Tratava-se de mais uma oportunidade que Ariakan lhe oferecia.

Nesse momento, Steel ansiou poder libertar-se do peso que o oprimia. Mas sabia que, se o fizesse, o orgulho e afeto que votava ao procedimento do seu suserano esmoreceriam, para se converterem em raiva e amarga desilusão.

— Não, meu senhor. Nada tenho a acrescentar, a não ser para reiterar os meus agradecimentos.

Ariakan encolheu os ombros. Levantando-se, encaminhou-se para a Caixa da Batalha. Os seus oficiais apressaram-se a rodeá-lo e, debruçando-se para a mesma, puseram-se a transferir unidades para aqui e ali, procedendo de novo à discussão das estratégias e das táticas. Um sacerdote das trevas irrompeu pela tenda, a fim de lançar um encantamento de cicatrização sobre a mão ferida do lorde.

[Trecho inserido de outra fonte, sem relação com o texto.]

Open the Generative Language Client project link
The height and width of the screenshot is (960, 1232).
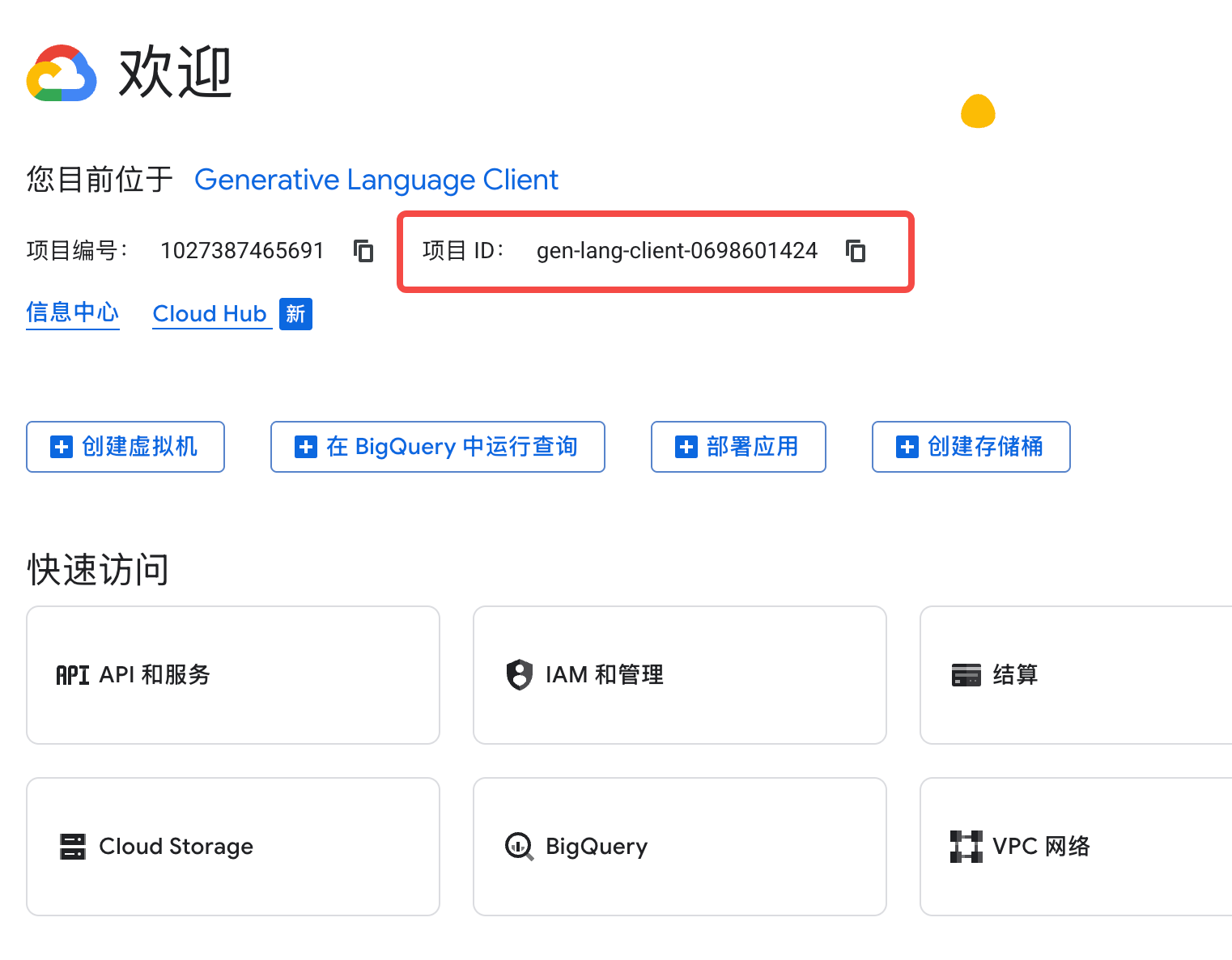(x=376, y=180)
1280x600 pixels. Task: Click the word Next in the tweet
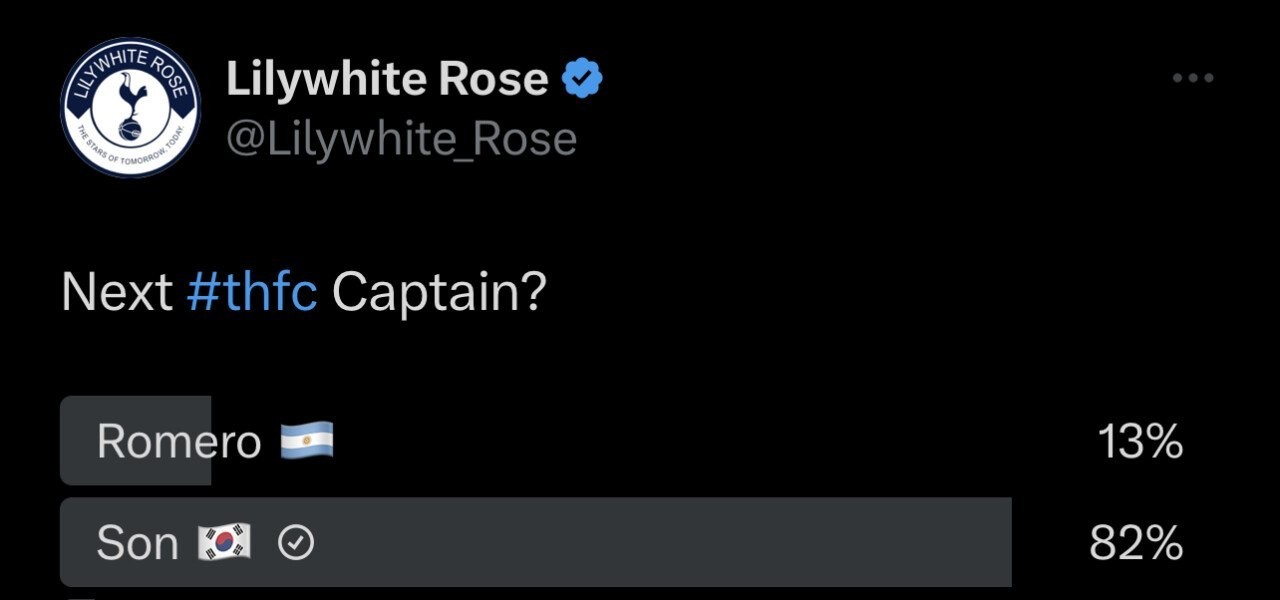(x=116, y=293)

Steel, esquecido, saiu discretamente pelos fundos da tenda, a fim de evitar a multidão. Deixando atrás de si a claridade e o bulício, ultrapassou o perímetro exterior do campo, em busca de um lugar onde pudesse estar sozinho.

Na manhã seguinte morreria, com honra, e com ele o tumulto que lhe revolvia a alma, toda a verdade — que, à soleira do laboratório, hesitara, hesitara porque sentira medo. Deste modo, o seu suserano e os camaradas seriam poupados.

3

O plano de batalha de Ariakan.

A batalha pessoal de Steel

Faltavam horas para a aurora, mas o exército de Lorde Ariakan já encontrava-se em movimento, caminhando das planuras para as Colinas de Virkhus, rumo ao Desfiladeiro do Portão Ocidental e ao seu alvo, a Torre do Sumo Sacerdócio.

A estrada encontrava-se desimpedida. Os Cavaleiros da Solamnia não podiam permitir-se desperdiçar efetivos na sua defesa. Os exércitos de Ariakan moviam-se com rapidez, o clarão das tochas e o fogo da magia alumiava-lhes o caminho. Caminhando na vanguarda, Steel virou-se para olhar e sentiu-se extasiado. Das colinas às planícies, era um formigueiro de homens, equipamento e máquinas. Aglomerados na estrada, movendo-se com uma precisão que era produto de treinos intensos, o exército lembrava uma serpente a cintilar nas trevas — uma serpente gigantesca que em breve se enrolaria em torno da vítima, esmagando-a. Os efetivos do exército eram incalculáveis. Nos anais do mundo, não havia registro de alguma vez se ter concentrado em Ansalon uma força tão poderosa.

Por esta altura, os defensores da Torre do Sumo Sacerdócio já seriam capazes de avistar nitidamente o exército. Deviam estar observando a terrível serpente, no seu avanço inexorável. Steel conseguia imaginar o terror e o desânimo que sentiam. Certamente que agora morrera toda a esperança que os Cavaleiros da Solamnia possivelmente ainda acalentavam.

Enquanto afivelava a espada, ocorreram ao espírito de Steel histórias dos feitos heróicos do pai, sozinho nas ameias da torre que o filho estava prestes a atacar. Sturm Montante Luzente também previra a sua morte e fora mais longe, prognosticara a brilhante vitória que o aguardava.